* _What you should do_
Reproduce every line of the listing below word for word, omitting the pictures.

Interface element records
□ □ □ □ □

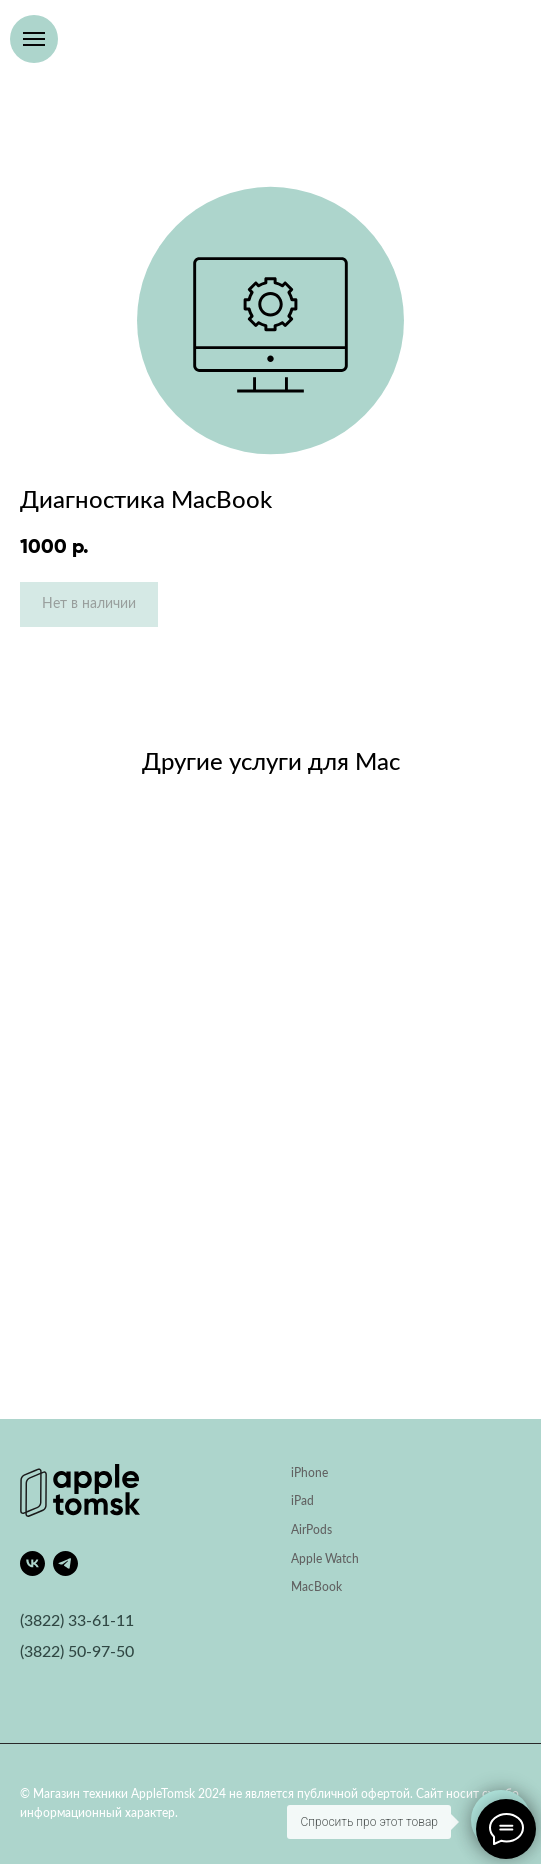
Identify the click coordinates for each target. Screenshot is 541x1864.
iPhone (309, 1473)
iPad (302, 1501)
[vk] (32, 1563)
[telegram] (65, 1563)
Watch (342, 1559)
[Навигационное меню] (34, 39)
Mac (302, 1587)
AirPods (311, 1530)
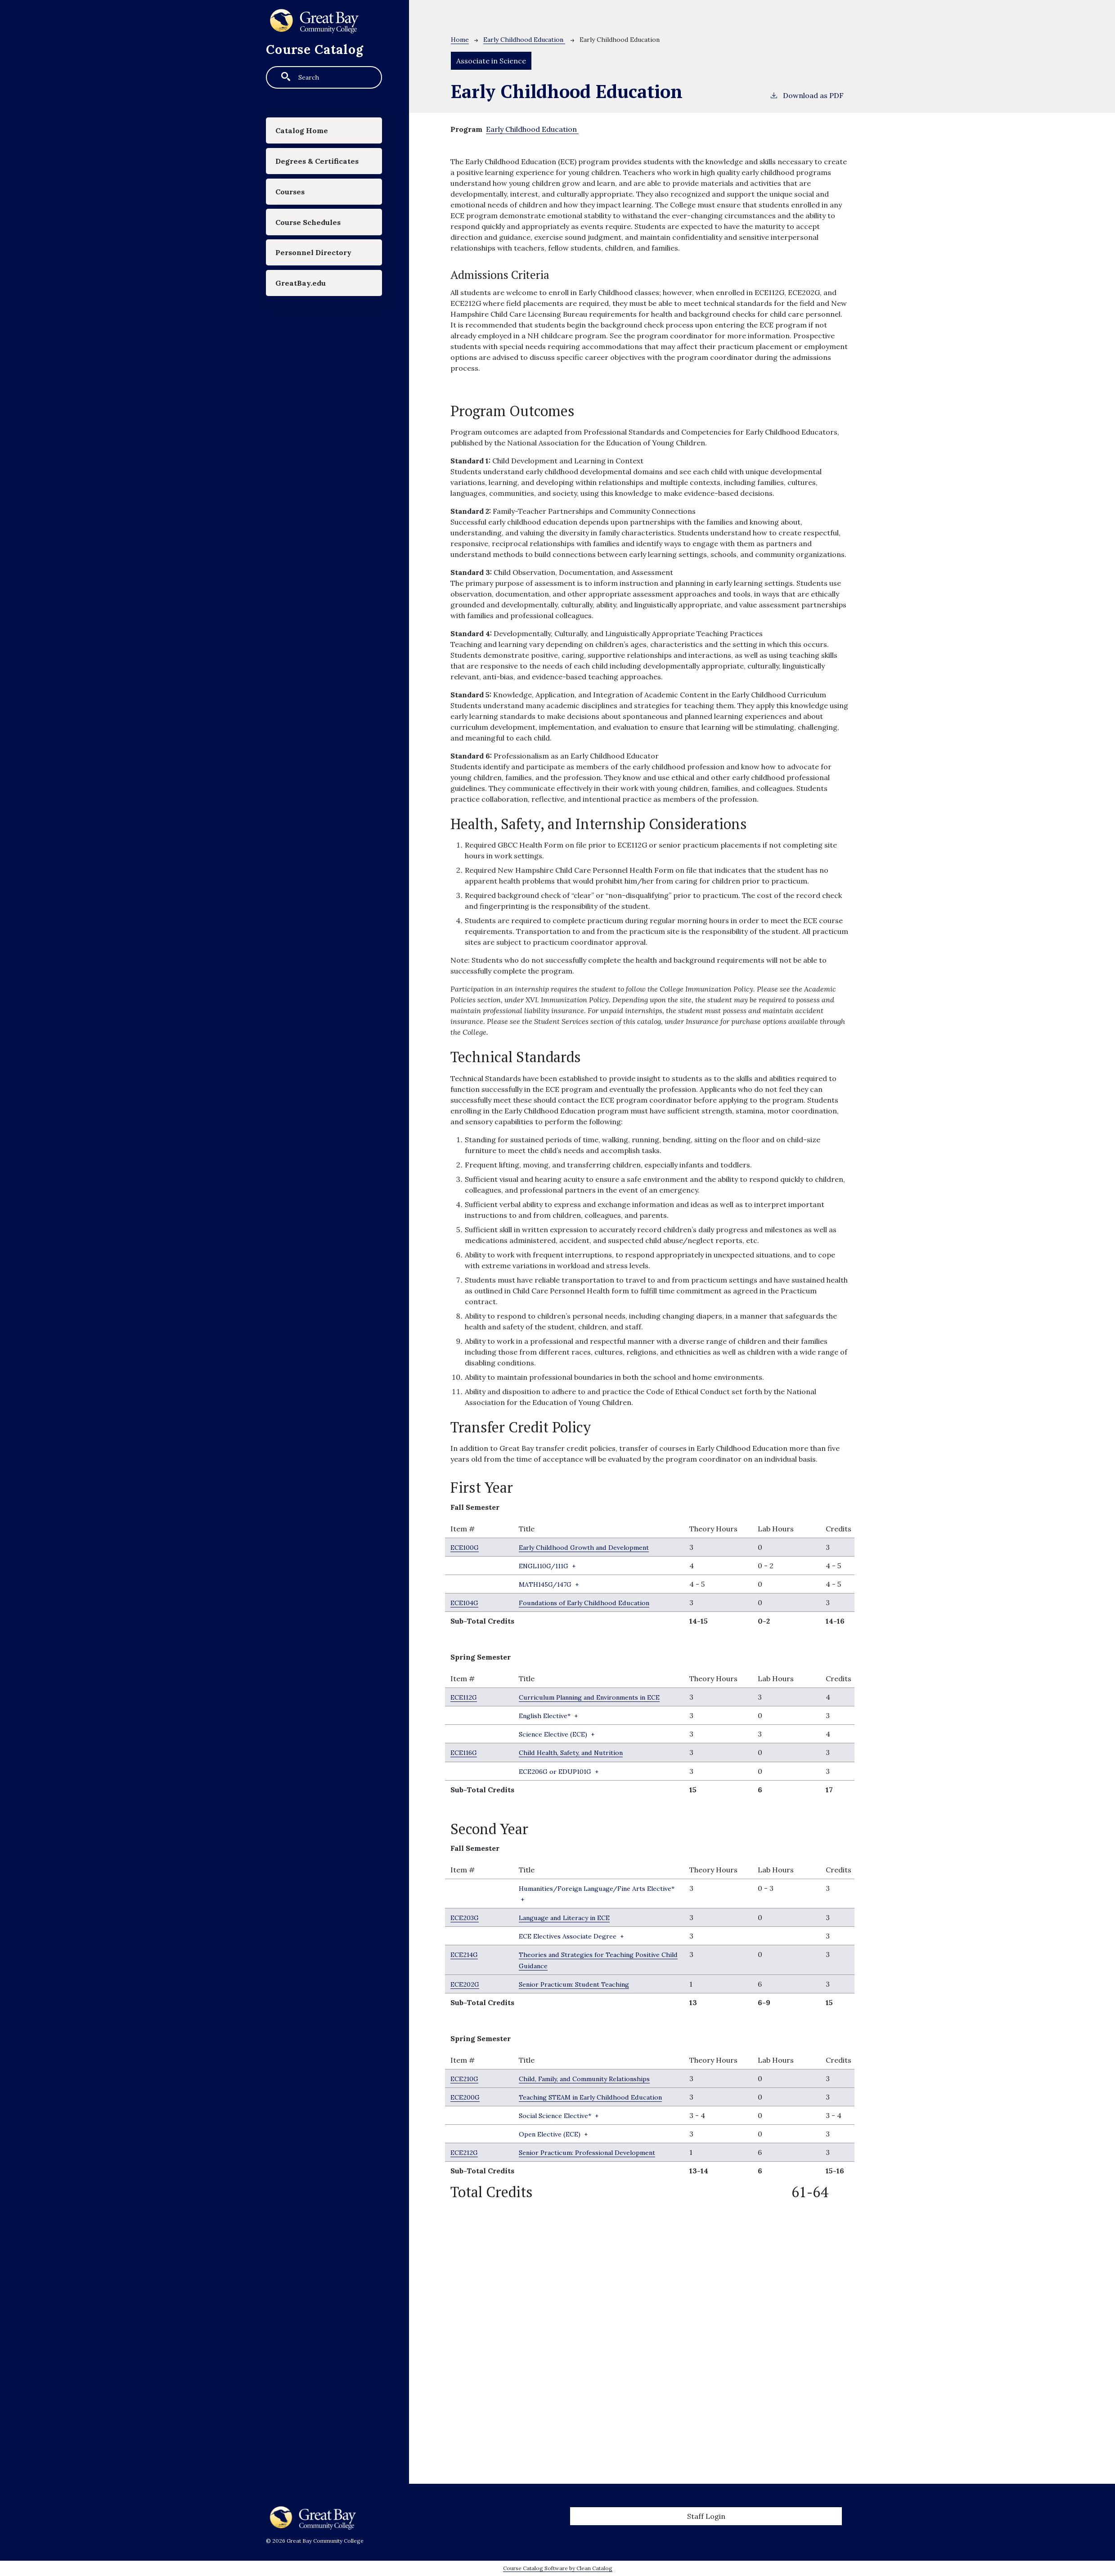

□ □ □ □ □

* _Full response_
Identify the click coordinates for each target. Screenshot is 541x1864.
iPhone (309, 1473)
iPad (302, 1501)
[vk] (32, 1563)
[telegram] (65, 1563)
Watch (342, 1559)
[Навигационное меню] (34, 39)
Mac (302, 1587)
AirPods (311, 1530)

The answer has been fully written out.